ICA, à Londres, en principe un endroit consacré aux artistes (très) contemporains, disons l’équivalent du Plateau à Paris, consacre bizarrement une exposition rétrospective à Peter Hujar, photographe new-yorkais mort il y a vingt ans.
Les portraits d’Andy Warhol, de Divine (pas maquillé-e), de Mapplethorpe (se masturbant), de Candy Darling (sur son lit de mort), du danseur Bruce de Sainte-Croix et d’autres stars de la scène new-yorkaise de l’époque (dont Susan Sontag, impressionnante), ont, en effet, surtout un intérêt rétrospectif, nostalgique peut-être : la génération décimée par le sida. Ses photos de la grosse pomme, des rues mal éclairées, abandonnées la nuit, le New York en crise des années 70s, sont honnêtes, bien faites, mais le comparer à Brassaï est un peu rapide.
On sort des trois salles d’exposition un peu déçu, on prend le couloir de côté pour aller à la cafétéria et à l’étage (un film d’Emily Wardill; rien compris) et on tombe sur ça :
En 1963, à 29 ans, Peter Hujar part en Italie avec Paul Thek. Il visite les catacombes du monastère des Capucins de Palerme, où il découvre ces cadavres desséchés, cette mise en scène mortuaire. Il les montrera bien plus tard, en 1976, dans son livre, ‘Portraits in Life and Death‘. Ces corps sont présentés non comme des reliques, mais comme des acteurs, des personnages, dans des vitrines, des alvéoles d’exposition, grillagées ou ouvertes, comme des objets dans un musée, dans une boutique de luxe. On remarque deux petites filles que même la mort ne sépare pas, des corps verticaux, tenus par un fil passé sous les bras ou autour du cou, des morts debout regroupés autour d’un autre, couché, qu’ils veillent, ce dernier en quelque sorte doublement mort. Tous les cadavres sont habillés, leurs vêtements apparemment renouvelés de temps en temps par de bonnes âmes, ils sont élégants, coquets, habillés parfois avec une certaine recherche.
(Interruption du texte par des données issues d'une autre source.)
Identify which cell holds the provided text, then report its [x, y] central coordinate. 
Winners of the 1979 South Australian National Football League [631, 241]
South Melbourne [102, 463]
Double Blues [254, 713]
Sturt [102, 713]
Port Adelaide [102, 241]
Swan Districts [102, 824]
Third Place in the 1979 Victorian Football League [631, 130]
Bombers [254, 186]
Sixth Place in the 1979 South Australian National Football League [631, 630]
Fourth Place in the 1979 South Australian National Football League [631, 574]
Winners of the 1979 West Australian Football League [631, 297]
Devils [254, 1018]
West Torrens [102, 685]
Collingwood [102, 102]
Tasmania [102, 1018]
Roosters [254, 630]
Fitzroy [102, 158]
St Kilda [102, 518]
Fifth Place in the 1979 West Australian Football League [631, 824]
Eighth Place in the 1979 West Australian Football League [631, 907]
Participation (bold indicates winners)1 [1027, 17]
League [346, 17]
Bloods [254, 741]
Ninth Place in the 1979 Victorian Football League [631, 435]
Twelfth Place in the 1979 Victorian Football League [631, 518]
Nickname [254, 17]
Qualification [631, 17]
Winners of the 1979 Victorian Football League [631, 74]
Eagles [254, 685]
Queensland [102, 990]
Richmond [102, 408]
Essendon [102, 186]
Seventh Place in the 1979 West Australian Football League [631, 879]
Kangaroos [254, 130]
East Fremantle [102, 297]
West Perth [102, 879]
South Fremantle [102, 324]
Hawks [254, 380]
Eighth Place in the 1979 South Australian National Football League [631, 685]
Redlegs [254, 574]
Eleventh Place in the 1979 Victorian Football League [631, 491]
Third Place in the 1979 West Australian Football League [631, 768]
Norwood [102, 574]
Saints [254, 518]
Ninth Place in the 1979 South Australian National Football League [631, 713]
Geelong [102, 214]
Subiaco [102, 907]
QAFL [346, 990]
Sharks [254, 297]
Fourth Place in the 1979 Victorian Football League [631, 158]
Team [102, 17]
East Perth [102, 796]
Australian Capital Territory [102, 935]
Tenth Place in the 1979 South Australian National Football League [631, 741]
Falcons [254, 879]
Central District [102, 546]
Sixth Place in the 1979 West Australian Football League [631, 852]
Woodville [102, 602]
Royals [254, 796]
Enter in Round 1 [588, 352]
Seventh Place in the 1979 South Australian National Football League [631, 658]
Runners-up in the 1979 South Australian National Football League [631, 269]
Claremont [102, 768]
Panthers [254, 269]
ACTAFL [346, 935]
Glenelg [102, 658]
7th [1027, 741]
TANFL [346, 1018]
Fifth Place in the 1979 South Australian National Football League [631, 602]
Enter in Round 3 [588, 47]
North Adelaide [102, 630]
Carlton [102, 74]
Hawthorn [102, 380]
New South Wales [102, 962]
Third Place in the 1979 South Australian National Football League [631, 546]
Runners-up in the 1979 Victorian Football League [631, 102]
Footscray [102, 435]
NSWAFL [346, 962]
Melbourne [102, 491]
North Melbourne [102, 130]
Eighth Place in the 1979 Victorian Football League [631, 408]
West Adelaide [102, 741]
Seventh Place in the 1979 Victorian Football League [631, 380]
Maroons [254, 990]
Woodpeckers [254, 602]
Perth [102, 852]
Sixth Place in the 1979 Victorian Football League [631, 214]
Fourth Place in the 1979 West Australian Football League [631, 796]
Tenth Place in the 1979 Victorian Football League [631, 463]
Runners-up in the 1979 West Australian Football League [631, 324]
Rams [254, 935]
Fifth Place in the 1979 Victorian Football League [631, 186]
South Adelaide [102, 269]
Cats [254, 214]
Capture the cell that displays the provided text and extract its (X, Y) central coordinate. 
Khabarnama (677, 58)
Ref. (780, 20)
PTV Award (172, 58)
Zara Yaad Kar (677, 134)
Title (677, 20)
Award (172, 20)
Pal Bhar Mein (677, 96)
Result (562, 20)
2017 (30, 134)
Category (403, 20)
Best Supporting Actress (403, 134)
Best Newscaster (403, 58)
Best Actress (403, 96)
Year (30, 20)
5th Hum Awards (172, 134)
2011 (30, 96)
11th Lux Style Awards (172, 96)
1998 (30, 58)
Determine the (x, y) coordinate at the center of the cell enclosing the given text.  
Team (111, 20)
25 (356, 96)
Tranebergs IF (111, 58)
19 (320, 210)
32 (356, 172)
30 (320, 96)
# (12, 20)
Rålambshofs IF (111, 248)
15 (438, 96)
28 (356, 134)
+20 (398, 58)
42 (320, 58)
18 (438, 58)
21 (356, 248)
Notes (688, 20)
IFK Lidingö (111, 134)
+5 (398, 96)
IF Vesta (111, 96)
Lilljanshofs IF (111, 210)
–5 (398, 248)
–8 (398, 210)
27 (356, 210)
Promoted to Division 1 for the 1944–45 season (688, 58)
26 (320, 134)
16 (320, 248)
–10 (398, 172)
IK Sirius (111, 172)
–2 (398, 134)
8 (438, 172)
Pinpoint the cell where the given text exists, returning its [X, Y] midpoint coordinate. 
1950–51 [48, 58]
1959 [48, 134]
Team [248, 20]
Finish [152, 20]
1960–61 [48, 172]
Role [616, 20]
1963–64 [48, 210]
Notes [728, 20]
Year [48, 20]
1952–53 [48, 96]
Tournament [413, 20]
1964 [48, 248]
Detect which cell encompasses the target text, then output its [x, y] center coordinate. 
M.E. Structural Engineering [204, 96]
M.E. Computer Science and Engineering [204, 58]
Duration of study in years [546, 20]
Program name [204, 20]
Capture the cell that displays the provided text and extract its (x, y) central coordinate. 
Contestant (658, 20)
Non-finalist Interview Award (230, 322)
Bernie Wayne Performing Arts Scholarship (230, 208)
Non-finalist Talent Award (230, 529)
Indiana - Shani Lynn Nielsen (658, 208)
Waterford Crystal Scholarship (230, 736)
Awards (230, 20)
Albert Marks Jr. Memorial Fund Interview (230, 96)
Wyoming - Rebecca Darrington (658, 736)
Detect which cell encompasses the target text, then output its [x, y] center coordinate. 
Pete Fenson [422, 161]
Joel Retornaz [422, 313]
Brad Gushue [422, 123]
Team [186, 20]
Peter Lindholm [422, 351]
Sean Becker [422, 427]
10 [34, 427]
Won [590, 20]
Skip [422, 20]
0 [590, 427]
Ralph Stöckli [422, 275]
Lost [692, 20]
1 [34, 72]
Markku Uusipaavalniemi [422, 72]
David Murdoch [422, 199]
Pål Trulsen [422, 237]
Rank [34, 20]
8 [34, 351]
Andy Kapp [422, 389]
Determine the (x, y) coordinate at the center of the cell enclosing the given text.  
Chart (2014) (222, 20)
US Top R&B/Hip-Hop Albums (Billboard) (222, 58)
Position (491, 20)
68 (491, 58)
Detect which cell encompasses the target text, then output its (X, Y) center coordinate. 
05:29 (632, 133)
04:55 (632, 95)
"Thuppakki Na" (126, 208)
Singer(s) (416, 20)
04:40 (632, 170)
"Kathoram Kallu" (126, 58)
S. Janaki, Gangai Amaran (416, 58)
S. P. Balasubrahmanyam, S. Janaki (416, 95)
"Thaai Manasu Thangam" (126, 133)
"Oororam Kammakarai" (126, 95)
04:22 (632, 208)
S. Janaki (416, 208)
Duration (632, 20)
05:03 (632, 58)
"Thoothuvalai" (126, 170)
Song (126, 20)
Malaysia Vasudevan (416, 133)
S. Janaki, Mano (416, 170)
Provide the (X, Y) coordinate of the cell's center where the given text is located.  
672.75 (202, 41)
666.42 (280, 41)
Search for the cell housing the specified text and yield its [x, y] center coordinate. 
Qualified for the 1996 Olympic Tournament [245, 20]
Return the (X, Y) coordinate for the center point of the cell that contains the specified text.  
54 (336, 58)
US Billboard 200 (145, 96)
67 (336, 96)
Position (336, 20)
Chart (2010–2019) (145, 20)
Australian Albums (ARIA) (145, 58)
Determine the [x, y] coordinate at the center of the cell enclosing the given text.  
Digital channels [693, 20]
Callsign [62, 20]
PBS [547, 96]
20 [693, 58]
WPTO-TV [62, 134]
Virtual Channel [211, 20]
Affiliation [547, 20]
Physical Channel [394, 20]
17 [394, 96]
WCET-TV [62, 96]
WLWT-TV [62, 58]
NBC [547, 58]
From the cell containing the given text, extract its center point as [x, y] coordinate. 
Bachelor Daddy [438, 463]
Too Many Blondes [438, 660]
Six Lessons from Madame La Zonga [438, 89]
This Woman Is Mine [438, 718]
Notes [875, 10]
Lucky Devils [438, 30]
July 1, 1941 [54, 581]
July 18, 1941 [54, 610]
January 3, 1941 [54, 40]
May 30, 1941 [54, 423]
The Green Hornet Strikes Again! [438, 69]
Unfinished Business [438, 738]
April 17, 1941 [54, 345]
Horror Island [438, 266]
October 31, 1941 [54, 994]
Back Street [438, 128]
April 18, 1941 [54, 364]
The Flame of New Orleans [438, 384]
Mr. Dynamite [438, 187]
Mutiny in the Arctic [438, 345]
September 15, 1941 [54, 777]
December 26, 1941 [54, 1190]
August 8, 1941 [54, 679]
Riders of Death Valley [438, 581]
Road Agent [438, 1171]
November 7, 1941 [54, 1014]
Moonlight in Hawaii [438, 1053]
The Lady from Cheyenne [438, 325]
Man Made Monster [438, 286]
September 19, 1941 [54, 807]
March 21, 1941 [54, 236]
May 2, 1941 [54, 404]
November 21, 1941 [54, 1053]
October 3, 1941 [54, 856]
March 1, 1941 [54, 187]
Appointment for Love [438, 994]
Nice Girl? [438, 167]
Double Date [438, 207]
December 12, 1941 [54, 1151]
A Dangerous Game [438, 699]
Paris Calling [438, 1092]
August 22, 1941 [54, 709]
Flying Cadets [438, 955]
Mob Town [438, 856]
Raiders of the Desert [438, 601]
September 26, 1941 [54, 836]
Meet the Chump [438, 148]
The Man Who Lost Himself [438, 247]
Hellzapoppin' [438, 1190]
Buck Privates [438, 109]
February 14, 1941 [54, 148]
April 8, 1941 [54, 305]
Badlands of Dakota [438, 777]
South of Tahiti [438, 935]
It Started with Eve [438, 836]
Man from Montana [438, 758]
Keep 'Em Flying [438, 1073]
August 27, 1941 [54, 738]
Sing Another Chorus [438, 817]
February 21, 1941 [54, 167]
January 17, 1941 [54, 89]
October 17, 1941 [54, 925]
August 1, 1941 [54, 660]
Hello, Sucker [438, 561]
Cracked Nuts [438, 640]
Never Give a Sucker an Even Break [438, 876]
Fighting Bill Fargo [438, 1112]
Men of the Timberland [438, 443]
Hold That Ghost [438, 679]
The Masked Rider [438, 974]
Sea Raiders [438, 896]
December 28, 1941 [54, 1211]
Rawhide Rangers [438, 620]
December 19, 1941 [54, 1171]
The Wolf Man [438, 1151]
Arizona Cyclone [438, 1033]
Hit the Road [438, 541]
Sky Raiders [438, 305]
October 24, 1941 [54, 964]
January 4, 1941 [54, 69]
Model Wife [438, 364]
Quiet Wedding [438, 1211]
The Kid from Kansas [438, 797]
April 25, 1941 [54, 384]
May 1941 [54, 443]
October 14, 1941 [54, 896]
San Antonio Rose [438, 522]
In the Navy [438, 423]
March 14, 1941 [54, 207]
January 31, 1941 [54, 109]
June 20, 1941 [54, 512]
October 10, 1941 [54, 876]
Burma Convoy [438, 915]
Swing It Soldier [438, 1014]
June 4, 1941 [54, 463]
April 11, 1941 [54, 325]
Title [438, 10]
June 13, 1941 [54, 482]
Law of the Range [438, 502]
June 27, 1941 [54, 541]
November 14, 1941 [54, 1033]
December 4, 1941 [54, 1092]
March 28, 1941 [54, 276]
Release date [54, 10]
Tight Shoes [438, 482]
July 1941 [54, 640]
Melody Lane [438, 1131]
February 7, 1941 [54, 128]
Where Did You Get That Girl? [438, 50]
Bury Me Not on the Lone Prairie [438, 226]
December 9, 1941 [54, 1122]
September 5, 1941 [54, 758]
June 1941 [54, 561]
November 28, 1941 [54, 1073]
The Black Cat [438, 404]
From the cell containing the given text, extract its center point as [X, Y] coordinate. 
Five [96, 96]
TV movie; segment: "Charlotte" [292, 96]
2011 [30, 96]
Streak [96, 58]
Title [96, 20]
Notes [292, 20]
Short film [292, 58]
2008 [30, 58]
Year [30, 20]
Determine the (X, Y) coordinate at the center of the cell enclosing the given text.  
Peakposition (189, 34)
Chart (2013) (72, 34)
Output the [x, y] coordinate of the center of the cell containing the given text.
Je me souviens de cette exposition sur la représentation de la mort (où, d’ailleurs, certaines des photos de Hujar étaient présentes). Mais, ici, dans ce couloir, on est saisi par cette représentation si familière et si théâtrale, par la méditation qu’elle induit, catholique ou zen. J’aimerais bien être enterré à Palerme, je crois.